В 1952 году Шкловский позвал меня слушать его лекции в Литинституте. Ничего более замечательного как особый вид ораторского искусства я в своей жизни не знал, кроме докладов и других устных выступлений Романа Якобсона. Шкловский продолжал думать вслух на людях. Это не было похоже на его книги, даже и те, которые по названию совпадали с темой лекций. В последних он оставался самим собой и не был стеснен обычными рамками. Увидев меня среди слушателей, он прервал свой рассказ об одном из русских малоизвестных писателей прошлого века. «А вы со Всеволодом его читаете?» — спросил он меня. Ограничений общепринятого академического свойства в его лекциях не было.
Тогда же Шкловский пригласил меня с Таней на блины к себе на дачу. Удивила компания дачных соседей, с нами вместе приглашенных. Среди них был Гулия, работавший в «Литературной газете». Шкловский, хотя на него по привычке и нападали заодно с другими (например, во время антикосмополитической кампании Симонов припомнил ему «Гамбургский счет»), оставался внутри советской литературы. Это позволило ему в конце жизни поездить за границу (не думая о том, что меня туда не пускают, он мне советовал: «Никогда не берите с собой за границу жену. Жены ходят по магазинам, а вы стоите у входа и ждете»), напечатать несколько слабых новых книг и переделки старых, не лучших. Но это же помешало выявлению того таланта, который все еще присутствовал в его разговорах, импровизациях, лекциях.

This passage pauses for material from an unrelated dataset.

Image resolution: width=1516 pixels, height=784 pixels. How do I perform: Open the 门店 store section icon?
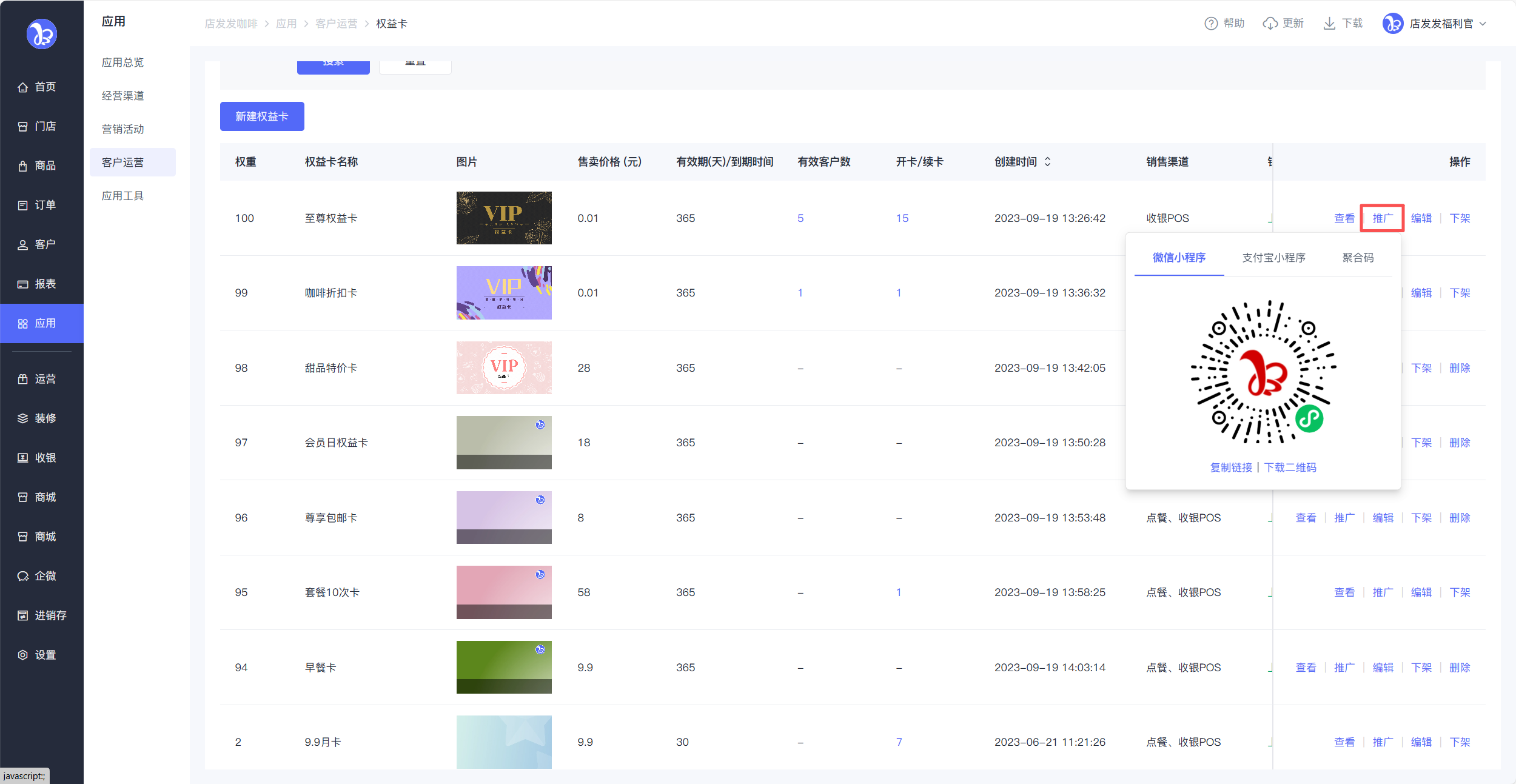point(23,127)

В лекциях чувствовалось внимательное его отношение к литературному тексту; может быть, это было единственным, к чему он, как и Розанов, относился всерьез — не к людям, не к политике, ему и в самом деле оставался безразличен цвет флага. Его раздражало чистое конструирование схем у многих из нас. В длинной рекомендации, которую он же незадолго до смерти мне написал для поступления в Союз писателей, он упрекал меня в том, что сам я не стоял у монтажного стола. Он имел право на такие упреки (при том, что меня он часто и незаслуженно хвалил), потому что сам он был отличным ремесленником в своих занятиях и кино, и литературой. Возможно, что по этой же причине его не устраивал структурный анализ Лотмана. Я был у него вскоре после его возвращения из очередной поездки на Запад. Он с раздражением говорил о всемирной славе Лотмана, упрекая того в крайнем упрощении литературных разборов. Тот сделал их доступными, как таблицу умножения, для школьных учителей, по словам Шкловского. Мне тогда показалось, здесь была и ревность к Лотману, уже тогда известностью соперничавшему с ранним Шкловским-формали- стом. Была и разница поколений, как в споре Проппа с Леви-Стросом, который свой структурный метод противопоставлял формальному у Проппа, в «Морфологии сказки» доводившего до предела принципы цитированной им «Теории прозы» Шкловского (сами формалисты нередко свой метод называли «морфологическим»). Их нелюбовь с Лотманом была взаимной: тот не спешил печатать в своем издании статьи, безоговорочно возрождавшие формализм.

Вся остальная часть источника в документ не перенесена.